TASK -
Locate each line of the material that contains "link", then return it.

EXERCISE DATA -
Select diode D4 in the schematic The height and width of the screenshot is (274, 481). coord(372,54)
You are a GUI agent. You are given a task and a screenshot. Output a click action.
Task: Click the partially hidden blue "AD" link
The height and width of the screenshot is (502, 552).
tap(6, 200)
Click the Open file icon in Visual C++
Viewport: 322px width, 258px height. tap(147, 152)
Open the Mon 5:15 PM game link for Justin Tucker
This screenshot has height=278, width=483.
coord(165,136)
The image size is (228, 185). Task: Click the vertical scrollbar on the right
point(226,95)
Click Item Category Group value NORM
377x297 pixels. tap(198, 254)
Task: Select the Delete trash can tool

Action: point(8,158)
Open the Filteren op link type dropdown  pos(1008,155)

==

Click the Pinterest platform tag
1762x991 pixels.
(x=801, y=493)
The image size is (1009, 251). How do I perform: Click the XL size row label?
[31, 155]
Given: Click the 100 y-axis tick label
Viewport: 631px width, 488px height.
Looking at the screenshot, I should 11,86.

...

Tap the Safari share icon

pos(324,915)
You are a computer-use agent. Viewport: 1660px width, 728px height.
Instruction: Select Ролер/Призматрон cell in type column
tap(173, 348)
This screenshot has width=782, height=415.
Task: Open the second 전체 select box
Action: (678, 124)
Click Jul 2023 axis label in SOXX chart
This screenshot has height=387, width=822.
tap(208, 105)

SOLUTION FOR THIS EXERCISE -
Task: Click the partially hidden blue "AD" link
Open the Mon 5:15 PM game link for Justin Tucker
Open the Filteren op link type dropdown  pos(1008,155)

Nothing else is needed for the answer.